At the time of his graduation in 1962, with 1,026 total points scored over three seasons, Wilky Gilmore was the second-highest scorer in Colorado Buffaloes team history. Despite his many accomplishments in his three years of varsity basketball with the Buffaloes, Gilmore's play was definitely affected in his last season and a half by the nagging effects of his knee injury: As a Sports Illustrated in December 1961 article put it, "Much of Colorado's substantial hope rests on the slow-healing knee of fast Wilky Gilmore, the team's best shot."

== NCAA 1961 men's basketball scandal ==
During 1960, the broad NCAA 1961 men's basketball gambling scandal began to break, with activity centered in the Manhattan District Attorney's office, headed by Frank Hogan. In May 1961, Wilky Gilmore was interviewed by detectives in the District Attorney's office, after statements made by basketball star Connie Hawkins indicated that he, Hawkins, had sought to introduce ex-basketball player and gambler Jack Molinas to Gilmore. Gilmore later testified on matters related to the approach by gamblers to a New York grand jury.

The 1961 men's basketball gambling scandal involved a complex scheme in which kingpins Molinas and Joe Hacken, often using intermediaries – other basketball players or well-known sports figures – sought to recruit and bribe college basketball players to either throw games outright, or, more often, to influence the point-spread so that gamblers in the know could win money on a game.

Having apparently concluded that Gilmore had declined to meet with Molinas, and had not taken a bribe, the District Attorney's office did not charge Gilmore with any wrongdoing, nor was he required to testify in any of the trials that later took place as a result of the scandal. He had, however, violated an arcane aspect of New York State law by failing to report the bribe attempt to the authorities.

As a consequence of the legal proceedings related to the scandal in New York, the University of Colorado opened its own investigation during the spring of 1961. Wilky Gilmore was not found to be responsible for any wrongdoing in the point-shaving scandal, but he was temporarily deemed ineligible to play in intercollegiate competition due to his having participated in an amateur basketball league in the New York area during the summer of 1960 (the rule in question was rescinded by the Big Eight in December 1960).
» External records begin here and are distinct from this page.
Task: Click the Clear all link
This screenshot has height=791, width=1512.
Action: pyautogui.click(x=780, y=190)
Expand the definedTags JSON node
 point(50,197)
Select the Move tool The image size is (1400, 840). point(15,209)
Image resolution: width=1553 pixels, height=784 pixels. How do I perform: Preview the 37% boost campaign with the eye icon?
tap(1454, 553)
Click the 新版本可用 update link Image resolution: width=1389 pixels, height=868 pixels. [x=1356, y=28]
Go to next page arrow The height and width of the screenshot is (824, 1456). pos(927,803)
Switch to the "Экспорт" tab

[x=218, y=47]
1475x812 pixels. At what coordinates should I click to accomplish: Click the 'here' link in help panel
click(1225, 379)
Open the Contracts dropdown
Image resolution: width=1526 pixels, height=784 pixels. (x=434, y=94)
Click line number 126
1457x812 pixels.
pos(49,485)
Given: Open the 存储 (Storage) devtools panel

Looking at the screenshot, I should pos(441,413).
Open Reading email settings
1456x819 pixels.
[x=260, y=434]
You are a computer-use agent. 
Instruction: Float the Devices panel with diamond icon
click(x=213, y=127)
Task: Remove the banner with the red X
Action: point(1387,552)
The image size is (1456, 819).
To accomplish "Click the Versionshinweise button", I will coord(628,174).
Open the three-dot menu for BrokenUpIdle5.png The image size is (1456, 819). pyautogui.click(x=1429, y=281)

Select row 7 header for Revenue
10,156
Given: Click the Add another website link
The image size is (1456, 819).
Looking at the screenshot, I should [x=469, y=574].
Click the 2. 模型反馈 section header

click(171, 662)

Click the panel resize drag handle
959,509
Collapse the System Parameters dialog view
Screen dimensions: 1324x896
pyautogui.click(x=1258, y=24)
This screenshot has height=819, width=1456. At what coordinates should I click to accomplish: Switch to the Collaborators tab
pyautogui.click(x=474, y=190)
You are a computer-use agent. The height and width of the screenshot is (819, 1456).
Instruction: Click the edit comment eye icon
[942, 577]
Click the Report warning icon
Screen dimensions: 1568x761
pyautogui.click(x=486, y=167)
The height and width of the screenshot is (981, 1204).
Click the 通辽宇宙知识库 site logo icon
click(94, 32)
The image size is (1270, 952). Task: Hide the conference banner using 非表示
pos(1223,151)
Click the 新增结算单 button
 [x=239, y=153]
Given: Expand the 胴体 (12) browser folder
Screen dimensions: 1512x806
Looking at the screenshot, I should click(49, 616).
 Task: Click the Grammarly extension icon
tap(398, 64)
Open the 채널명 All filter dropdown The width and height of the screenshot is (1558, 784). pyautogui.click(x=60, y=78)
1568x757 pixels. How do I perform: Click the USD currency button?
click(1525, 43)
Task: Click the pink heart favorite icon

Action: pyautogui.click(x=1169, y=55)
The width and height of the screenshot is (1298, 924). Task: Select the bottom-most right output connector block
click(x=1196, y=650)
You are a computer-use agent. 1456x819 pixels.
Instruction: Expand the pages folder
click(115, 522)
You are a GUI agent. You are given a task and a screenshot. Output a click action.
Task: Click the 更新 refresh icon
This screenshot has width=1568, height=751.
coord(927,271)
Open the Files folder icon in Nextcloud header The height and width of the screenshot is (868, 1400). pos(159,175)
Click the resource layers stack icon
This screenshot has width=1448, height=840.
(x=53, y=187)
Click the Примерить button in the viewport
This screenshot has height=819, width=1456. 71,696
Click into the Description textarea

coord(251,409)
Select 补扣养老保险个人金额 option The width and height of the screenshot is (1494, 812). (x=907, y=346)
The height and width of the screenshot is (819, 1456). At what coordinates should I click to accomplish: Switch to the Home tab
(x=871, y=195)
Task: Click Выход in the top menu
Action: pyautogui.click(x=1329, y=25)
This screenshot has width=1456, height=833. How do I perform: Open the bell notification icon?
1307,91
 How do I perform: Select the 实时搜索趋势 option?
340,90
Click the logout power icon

In September 1961, the Big Eight cleared Gilmore for league play during his senior year, 1961-62.

== Try-out with the St. Louis Hawks ==
The St. Louis Hawks of the National Basketball Association drafted Wilky Gilmore in the fourteenth round of the 1962 draft and signed him in August the same year. Due to the lingering effects of his knee injury, and the fact that the Hawks at that time had prominent front-court players such as Bob Pettit and Cliff Hagan, with Zelmo Beatty another 1962 draft pick, Gilmore was one of the final cuts from the team.

== Later career ==
After graduating from the University of Colorado in 1962, Wilky Gilmore returned to his hometown of New Canaan, Connecticut. He earned a CPA license and was employed with the accounting firm Coopers and Lybrand.

In 1973, Wilky Gilmore completed a Juris Doctor degree at the University of Connecticut School of Law, which was gradually seeing an increase in the percentage of African American students. He practiced law in the Fairfield County area with lawyer and partner Harvey Melzer. Gilmore was active in the community, for example establishing and running a summer basketball camp for local youth, which allowed him to apply his deep knowledge of basketball and his considerable social skills to support the development of young athletes.

Gilmore served as a member of the first Town Council in New Canaan.

During the 1980s, Gilmore moved to the San Diego, California area, where he had ambitions of building on his legal training to become a sports agent. He undertook work in real estate law.

On November 10, 1993, at the age of 53, Wilky Gilmore died of a heart attack in Del Mar, California.

In June 2016, Wilky Gilmore was inducted into the Fairfield County (Connecticut) Sports Hall of Fame, together with prominent woman basketball player Rita Williams.